━━━━━ Records provided

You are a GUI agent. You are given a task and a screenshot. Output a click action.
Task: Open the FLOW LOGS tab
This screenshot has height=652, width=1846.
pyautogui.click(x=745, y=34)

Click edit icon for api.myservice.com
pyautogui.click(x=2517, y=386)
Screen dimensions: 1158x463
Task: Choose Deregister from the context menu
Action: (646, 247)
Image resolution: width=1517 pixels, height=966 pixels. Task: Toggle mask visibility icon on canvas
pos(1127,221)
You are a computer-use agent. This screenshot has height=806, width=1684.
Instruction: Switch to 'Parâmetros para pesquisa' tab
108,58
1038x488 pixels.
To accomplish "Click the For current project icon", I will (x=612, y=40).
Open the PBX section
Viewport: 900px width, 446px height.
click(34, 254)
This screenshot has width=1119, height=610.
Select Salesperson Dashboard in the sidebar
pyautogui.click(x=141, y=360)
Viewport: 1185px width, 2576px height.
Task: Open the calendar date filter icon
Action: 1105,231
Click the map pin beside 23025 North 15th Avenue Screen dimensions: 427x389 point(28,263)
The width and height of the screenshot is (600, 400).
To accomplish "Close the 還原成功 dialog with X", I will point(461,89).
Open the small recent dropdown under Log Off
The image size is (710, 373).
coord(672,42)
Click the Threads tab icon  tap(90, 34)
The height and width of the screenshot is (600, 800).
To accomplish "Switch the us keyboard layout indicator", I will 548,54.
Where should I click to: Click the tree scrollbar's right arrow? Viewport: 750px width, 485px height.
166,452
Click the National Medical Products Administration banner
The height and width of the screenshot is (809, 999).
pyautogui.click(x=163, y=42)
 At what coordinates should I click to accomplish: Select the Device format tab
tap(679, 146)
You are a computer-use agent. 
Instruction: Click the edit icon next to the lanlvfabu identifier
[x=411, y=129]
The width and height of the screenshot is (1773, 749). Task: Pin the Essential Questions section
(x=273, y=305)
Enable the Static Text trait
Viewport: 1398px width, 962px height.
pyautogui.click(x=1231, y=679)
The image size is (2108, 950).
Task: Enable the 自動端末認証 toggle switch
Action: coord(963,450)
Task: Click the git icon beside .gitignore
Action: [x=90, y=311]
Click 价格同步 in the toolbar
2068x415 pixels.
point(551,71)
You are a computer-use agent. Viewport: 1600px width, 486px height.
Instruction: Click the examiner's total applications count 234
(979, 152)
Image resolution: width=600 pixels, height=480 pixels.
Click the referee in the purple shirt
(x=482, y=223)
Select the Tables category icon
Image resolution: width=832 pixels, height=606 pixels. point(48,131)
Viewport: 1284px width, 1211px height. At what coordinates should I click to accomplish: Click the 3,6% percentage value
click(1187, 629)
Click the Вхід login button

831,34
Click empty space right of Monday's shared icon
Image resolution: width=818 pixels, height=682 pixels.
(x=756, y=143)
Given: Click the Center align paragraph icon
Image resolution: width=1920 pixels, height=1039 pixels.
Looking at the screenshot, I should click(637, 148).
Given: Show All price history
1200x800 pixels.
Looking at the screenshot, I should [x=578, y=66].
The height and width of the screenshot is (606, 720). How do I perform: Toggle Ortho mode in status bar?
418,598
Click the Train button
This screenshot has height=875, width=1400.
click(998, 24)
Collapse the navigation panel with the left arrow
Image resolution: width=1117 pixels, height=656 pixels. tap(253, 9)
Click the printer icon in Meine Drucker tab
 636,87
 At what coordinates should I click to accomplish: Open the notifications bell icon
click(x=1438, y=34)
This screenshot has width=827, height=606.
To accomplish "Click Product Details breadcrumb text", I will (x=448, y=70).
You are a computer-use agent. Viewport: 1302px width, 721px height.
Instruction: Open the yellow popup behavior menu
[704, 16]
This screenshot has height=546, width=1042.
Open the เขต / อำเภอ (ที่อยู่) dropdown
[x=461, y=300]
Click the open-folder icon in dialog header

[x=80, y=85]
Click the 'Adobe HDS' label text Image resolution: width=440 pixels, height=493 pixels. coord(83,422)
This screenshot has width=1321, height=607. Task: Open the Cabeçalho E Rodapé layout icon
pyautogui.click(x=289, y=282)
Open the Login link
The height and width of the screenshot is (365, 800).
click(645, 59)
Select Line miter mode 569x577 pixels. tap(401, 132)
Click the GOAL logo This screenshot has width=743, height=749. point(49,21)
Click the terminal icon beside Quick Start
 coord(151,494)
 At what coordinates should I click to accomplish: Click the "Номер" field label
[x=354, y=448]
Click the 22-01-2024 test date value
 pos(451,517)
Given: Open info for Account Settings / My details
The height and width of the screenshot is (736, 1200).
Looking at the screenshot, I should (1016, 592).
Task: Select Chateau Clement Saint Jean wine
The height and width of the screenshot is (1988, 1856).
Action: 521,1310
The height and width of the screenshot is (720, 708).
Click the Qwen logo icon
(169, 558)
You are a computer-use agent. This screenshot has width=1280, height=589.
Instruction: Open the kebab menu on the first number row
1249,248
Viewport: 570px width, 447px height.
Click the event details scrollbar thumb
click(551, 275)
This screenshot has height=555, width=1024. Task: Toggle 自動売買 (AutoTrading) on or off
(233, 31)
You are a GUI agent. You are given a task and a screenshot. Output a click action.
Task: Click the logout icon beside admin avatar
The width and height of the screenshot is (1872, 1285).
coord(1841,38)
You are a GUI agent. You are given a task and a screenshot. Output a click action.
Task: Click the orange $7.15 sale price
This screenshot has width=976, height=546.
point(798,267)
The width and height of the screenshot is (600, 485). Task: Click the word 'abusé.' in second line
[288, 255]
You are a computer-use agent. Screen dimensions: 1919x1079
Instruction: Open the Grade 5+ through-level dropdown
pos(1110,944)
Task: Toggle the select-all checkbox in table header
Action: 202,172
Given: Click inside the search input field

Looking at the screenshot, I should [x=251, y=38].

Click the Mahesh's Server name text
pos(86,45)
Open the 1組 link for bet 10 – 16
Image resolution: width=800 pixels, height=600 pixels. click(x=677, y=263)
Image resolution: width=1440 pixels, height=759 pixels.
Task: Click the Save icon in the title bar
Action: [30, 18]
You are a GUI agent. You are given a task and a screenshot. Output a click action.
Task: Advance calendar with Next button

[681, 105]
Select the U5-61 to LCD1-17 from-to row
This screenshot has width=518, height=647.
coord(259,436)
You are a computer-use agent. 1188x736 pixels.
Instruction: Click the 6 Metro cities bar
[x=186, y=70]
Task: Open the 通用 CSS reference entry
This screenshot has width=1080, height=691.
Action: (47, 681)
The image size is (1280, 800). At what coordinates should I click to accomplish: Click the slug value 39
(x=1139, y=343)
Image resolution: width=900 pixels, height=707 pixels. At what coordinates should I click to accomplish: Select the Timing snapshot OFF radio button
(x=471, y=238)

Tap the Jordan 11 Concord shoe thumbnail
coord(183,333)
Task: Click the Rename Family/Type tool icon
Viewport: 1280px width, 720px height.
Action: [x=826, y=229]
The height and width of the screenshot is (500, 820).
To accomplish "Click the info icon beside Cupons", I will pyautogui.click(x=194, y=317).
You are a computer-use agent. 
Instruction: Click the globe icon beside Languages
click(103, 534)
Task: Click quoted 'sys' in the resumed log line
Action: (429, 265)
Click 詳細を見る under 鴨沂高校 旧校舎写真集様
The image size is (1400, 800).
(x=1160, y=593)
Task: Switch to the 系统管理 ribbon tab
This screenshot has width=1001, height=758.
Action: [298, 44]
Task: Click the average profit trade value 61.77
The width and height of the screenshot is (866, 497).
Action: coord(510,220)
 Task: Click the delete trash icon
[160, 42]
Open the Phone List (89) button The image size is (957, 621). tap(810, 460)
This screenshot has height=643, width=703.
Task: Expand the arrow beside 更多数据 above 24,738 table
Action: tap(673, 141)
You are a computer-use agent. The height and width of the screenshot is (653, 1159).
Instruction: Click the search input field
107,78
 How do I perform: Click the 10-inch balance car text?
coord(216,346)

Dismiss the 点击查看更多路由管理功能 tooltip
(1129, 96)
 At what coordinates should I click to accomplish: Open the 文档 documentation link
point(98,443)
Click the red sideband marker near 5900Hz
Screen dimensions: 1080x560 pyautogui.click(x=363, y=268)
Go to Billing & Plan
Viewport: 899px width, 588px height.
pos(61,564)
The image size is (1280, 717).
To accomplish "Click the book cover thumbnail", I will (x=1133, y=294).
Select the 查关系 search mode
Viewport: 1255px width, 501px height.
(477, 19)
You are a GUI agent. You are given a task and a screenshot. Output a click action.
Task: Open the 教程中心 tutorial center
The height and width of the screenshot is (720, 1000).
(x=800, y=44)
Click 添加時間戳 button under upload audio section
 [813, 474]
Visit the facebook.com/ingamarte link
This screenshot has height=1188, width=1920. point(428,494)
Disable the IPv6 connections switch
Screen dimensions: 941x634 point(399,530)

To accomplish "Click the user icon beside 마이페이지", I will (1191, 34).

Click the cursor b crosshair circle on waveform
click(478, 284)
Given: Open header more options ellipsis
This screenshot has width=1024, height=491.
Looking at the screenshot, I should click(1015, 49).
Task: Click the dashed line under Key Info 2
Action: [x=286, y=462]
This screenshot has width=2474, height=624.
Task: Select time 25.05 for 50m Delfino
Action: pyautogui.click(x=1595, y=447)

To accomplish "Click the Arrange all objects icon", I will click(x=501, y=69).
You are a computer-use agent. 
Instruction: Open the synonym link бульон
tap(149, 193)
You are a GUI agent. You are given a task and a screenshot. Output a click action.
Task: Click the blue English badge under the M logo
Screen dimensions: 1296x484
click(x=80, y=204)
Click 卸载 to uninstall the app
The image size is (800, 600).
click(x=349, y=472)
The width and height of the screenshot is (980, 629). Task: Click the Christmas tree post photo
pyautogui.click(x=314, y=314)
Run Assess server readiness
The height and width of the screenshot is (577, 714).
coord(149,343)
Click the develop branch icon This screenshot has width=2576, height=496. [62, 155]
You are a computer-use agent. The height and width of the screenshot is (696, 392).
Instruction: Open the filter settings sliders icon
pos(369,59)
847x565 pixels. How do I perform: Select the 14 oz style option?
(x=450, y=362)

━━━━━━━━━━

Problem to work on: What is needed is every line from the beginning of the data up to and including the line with "1038x488 pixels.", given again word for word.

Answer box:
You are a GUI agent. You are given a task and a screenshot. Output a click action.
Task: Open the FLOW LOGS tab
This screenshot has height=652, width=1846.
pyautogui.click(x=745, y=34)

Click edit icon for api.myservice.com
pyautogui.click(x=2517, y=386)
Screen dimensions: 1158x463
Task: Choose Deregister from the context menu
Action: (646, 247)
Image resolution: width=1517 pixels, height=966 pixels. Task: Toggle mask visibility icon on canvas
pos(1127,221)
You are a computer-use agent. This screenshot has height=806, width=1684.
Instruction: Switch to 'Parâmetros para pesquisa' tab
108,58
1038x488 pixels.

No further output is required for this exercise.